Data entries:
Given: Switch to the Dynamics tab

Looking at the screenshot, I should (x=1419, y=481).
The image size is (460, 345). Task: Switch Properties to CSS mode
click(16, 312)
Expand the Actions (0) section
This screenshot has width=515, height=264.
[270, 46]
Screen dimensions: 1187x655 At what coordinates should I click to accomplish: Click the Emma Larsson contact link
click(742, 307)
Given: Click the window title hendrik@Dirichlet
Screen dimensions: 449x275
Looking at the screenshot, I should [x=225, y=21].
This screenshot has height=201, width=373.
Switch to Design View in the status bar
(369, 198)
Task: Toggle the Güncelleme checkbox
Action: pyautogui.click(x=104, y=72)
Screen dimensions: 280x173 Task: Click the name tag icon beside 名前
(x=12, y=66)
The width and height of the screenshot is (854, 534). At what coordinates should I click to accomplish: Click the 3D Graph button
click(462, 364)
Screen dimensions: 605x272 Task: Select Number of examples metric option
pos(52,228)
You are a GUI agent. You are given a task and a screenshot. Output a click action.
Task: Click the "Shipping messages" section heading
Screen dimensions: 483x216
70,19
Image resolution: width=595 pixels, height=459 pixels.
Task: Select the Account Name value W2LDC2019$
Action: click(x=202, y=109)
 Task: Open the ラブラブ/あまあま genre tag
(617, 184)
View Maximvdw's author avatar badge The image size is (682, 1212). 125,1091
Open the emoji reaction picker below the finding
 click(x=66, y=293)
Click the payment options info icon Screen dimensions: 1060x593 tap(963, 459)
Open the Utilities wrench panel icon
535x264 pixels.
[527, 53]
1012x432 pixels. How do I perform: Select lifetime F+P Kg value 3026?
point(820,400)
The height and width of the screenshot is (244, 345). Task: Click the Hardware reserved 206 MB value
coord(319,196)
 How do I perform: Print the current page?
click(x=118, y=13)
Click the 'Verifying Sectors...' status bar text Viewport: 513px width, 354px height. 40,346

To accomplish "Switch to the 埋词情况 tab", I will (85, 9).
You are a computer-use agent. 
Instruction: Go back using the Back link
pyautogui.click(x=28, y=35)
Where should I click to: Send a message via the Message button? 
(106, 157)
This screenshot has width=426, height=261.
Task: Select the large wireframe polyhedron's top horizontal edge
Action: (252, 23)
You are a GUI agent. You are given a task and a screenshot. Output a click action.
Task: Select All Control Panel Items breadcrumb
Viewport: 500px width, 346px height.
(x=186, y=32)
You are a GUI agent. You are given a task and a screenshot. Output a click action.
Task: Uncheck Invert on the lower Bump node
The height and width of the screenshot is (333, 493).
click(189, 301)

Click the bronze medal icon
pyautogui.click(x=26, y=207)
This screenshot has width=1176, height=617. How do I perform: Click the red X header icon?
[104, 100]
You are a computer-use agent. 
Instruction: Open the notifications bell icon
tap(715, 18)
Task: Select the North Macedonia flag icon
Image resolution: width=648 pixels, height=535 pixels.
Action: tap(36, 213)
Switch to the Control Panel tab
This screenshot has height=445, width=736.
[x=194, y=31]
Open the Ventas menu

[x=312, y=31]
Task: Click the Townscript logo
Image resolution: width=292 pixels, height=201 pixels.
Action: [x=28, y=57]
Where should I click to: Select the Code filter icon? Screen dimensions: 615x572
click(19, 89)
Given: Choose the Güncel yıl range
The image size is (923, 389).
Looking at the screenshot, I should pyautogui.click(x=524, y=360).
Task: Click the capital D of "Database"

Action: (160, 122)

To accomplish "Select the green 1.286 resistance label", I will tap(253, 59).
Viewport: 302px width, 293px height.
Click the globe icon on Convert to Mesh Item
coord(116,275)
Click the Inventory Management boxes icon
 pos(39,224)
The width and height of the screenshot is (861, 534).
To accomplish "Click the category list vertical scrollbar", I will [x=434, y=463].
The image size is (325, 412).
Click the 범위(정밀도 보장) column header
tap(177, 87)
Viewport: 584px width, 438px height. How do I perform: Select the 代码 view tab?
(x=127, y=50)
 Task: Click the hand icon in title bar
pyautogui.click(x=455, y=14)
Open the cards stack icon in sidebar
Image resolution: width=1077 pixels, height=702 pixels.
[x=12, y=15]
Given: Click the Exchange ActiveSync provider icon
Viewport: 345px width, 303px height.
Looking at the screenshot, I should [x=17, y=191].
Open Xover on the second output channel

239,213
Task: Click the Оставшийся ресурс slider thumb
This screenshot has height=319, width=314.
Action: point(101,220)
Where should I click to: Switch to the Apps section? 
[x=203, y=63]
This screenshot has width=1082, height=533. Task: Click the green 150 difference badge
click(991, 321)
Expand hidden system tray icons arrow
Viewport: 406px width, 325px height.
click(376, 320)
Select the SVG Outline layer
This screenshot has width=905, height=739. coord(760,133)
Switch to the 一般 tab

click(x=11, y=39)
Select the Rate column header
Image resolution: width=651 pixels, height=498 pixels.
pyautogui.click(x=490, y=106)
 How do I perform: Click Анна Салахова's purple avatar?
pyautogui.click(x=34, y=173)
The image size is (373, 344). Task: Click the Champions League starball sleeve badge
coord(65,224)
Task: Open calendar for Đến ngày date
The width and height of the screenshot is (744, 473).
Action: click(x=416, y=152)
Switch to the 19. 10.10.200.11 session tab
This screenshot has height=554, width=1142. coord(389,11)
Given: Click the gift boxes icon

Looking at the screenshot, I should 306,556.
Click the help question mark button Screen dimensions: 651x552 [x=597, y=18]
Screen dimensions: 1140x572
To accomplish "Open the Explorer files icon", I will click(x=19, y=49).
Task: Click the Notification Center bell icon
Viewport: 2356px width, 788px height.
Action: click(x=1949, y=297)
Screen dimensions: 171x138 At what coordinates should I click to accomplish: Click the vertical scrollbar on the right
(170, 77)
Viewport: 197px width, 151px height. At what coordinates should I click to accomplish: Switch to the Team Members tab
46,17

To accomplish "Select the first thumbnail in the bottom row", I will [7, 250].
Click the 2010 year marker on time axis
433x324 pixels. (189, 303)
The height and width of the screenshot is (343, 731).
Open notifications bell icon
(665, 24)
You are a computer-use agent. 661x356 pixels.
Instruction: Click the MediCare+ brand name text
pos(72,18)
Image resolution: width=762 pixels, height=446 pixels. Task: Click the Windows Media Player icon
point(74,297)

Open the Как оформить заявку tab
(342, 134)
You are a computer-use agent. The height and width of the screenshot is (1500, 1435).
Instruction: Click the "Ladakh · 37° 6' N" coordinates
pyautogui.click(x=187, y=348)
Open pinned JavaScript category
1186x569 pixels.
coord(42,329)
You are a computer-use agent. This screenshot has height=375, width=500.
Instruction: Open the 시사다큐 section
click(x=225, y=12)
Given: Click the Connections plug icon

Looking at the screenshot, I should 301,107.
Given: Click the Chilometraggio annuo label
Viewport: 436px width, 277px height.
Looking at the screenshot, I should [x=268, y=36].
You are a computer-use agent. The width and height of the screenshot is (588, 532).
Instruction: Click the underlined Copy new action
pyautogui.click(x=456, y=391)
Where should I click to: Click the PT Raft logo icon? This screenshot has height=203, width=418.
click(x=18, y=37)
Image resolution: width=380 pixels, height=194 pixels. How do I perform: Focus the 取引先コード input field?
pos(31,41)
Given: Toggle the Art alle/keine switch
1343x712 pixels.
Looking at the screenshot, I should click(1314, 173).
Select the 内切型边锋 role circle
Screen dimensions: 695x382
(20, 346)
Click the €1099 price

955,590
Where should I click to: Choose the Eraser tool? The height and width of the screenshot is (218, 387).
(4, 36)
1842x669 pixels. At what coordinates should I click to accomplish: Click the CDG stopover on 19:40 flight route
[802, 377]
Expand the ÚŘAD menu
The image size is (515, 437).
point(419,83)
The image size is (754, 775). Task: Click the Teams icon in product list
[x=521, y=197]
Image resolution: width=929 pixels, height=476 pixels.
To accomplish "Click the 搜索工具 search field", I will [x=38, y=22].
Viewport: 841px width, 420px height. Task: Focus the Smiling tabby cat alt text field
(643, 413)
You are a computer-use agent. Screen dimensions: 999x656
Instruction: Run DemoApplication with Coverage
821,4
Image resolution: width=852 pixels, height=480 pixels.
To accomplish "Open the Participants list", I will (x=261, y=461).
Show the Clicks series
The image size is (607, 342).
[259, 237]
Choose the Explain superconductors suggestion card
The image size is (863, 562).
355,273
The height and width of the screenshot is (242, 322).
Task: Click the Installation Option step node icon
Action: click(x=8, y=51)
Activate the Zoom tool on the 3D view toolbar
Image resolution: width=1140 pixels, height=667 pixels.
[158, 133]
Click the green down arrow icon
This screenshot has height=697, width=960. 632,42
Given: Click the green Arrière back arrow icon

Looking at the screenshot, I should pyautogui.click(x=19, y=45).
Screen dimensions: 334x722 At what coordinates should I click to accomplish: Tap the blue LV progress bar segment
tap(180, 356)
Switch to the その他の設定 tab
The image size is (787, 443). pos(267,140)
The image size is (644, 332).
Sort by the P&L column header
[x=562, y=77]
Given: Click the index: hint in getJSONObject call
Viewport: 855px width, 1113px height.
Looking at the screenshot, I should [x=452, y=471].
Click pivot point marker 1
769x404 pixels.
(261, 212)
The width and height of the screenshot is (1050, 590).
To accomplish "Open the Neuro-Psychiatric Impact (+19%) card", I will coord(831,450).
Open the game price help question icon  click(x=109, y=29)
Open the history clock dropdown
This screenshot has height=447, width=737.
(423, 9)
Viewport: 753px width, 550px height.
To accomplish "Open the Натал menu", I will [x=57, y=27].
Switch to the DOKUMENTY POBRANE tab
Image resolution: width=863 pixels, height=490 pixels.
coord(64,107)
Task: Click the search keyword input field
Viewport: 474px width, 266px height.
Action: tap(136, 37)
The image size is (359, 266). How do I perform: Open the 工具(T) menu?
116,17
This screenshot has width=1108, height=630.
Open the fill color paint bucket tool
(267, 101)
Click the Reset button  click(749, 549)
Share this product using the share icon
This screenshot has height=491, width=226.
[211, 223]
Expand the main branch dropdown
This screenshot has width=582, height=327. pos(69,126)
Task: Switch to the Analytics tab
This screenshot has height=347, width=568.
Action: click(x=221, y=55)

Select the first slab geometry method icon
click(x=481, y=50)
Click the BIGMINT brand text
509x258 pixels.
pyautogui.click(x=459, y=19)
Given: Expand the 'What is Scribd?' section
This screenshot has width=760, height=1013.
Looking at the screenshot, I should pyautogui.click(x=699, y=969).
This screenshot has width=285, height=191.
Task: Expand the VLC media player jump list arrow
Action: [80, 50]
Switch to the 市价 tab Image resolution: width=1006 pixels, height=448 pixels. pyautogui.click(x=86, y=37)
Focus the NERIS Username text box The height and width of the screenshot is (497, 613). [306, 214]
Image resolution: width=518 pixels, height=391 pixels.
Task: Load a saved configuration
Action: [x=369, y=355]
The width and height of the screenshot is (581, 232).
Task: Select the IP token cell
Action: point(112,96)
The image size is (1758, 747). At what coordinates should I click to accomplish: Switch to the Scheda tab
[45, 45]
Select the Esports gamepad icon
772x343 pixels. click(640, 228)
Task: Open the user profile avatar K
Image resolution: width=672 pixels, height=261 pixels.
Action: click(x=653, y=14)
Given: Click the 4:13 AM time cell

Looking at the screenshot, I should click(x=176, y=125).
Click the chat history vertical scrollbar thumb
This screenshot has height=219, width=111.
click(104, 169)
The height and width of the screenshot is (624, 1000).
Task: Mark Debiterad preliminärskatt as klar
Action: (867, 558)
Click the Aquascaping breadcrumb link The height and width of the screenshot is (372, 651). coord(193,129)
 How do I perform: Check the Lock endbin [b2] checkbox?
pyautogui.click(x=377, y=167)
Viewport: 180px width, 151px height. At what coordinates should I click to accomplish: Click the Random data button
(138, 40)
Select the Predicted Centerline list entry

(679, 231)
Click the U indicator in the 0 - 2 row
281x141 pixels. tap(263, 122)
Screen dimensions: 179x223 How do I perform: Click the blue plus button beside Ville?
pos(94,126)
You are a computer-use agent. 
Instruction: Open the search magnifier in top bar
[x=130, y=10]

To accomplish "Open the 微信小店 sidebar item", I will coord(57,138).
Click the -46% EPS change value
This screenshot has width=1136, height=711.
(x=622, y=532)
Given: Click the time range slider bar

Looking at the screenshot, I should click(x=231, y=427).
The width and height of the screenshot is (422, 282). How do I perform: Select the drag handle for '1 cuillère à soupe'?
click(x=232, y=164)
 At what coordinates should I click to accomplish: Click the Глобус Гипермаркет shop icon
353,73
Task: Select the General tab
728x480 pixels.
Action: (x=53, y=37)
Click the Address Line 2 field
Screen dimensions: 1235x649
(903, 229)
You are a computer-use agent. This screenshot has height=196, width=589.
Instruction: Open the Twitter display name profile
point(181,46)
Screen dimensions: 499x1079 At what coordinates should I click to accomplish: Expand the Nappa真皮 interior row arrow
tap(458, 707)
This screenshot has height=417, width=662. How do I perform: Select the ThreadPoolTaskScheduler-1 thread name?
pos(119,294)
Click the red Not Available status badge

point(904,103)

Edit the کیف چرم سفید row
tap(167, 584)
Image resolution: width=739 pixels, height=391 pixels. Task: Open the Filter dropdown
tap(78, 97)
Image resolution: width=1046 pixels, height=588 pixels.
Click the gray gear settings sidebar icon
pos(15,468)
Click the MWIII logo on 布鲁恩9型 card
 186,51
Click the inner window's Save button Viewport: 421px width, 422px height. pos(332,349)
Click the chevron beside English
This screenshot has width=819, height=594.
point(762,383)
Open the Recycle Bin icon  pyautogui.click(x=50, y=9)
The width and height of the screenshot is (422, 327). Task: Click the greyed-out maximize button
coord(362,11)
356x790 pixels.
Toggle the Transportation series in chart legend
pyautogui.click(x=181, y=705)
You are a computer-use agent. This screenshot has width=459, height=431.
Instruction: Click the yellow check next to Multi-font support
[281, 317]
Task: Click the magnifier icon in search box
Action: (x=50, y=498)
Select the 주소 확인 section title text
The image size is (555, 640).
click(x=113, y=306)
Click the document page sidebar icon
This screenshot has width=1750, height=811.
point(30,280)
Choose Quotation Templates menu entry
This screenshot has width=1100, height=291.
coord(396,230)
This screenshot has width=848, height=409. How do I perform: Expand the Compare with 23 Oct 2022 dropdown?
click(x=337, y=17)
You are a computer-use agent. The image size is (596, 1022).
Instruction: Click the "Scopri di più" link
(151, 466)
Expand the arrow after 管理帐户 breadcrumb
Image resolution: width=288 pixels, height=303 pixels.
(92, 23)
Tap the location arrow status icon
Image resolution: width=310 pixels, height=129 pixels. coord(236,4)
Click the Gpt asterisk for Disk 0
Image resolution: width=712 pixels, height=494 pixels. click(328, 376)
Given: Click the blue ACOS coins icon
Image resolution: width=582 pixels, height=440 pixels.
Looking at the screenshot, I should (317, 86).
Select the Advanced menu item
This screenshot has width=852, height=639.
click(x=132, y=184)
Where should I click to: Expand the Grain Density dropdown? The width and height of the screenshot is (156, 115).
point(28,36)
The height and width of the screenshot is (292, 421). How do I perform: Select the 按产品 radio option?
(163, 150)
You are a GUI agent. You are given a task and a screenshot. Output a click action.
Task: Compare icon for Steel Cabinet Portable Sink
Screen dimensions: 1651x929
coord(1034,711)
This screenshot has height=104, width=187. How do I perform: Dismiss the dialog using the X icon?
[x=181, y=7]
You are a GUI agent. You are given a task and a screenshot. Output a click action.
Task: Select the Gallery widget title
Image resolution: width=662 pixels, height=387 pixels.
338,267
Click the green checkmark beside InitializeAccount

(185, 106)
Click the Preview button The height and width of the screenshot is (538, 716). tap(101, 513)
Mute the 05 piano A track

Task to complete →
Which lines above hold the word "category"? Copy each of them.

Task solution →
To accomplish "Click the category list vertical scrollbar", I will [x=434, y=463].
Open pinned JavaScript category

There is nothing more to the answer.